On Tuesday, the European Union filed a new complaint against AstraZeneca, alleging that the firm violated a procurement deal for COVID-19 vaccines, which may result in financial penalties.
After taking action against AstraZeneca at the end of April over delayed vaccine deliveries, the EU has filed a second complaint against the company.
The EU’s first court case against AstraZeneca has been dismissed, with the company claiming that it complied with the deal.
The company’s counsel said on Tuesday that a new case was unnecessary because one was already in the works.
At a hearing in a Belgian court on Tuesday, EU lawyer Rafael Jafferali requested that AstraZeneca supply a total of 120 million vaccine doses by the end of June, marking Brussels’ first concrete order on the exact amount it wants by mid-year.
The Anglo-Swedish drugmaker had agreed to supply 300 million vaccine doses from December to the end of June, but shipments have been postponed, with just 50 million doses shipped as of January, as per the deal.
The EU’s counsel told the court that the firm should supply 120 million doses by the end of June – 90 million in the second quarter, on top of the 30 million doses delivered by the end of March – as a partial and urgent reward for the delays.
The company’s counsel, Hakim Boularbah, clarified at the hearing on Tuesday that AstraZeneca’s target is to ship 100 million shots by mid-year.
AstraZeneca, according to Boularbah, was not obligated to provide the full amount of doses specified in the contract because it only agreed to make “best possible attempts” to do so.
When asked by Reuters whether the firm could meet the EU’s demand for 120 million doses by the end of June, he declined to comment.
Production issues and export limits have been given as factors for the company’s delayed deliveries to the EU.
Officials familiar with the case said the second litigation is mainly legal and has little to do with the merits of the dispute, but it does cause the firm to face financial penalties.
The EU has requested a one-euro interim payout when damages are being determined.
A provision for actual restitution for what the EU claims is AstraZeneca’s violation of contract will be determined at a later date.
The fine may be “massive,” according to one official, who refused to estimate the financial allegation, which would need to be confirmed by the court.
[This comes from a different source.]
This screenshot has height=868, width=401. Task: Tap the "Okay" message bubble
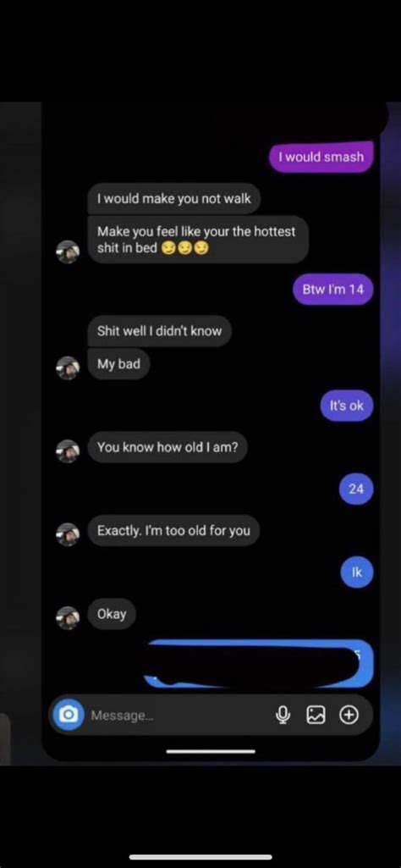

The end goal of the litigation, according to a spokeswoman for the European Commission, was to obtain doses, not to prosecute AstraZeneca or demand a fine, he said at a news conference later Tuesday.
However, he also said that the organization could face financial penalties.
The EU lawyer has requested that AstraZeneca exchange classified information, something AstraZeneca refuses to do.
The EU had previously pressed AstraZeneca to show how it used the 224 million euros ($272 million) it charged to purchase vaccine ingredients in September.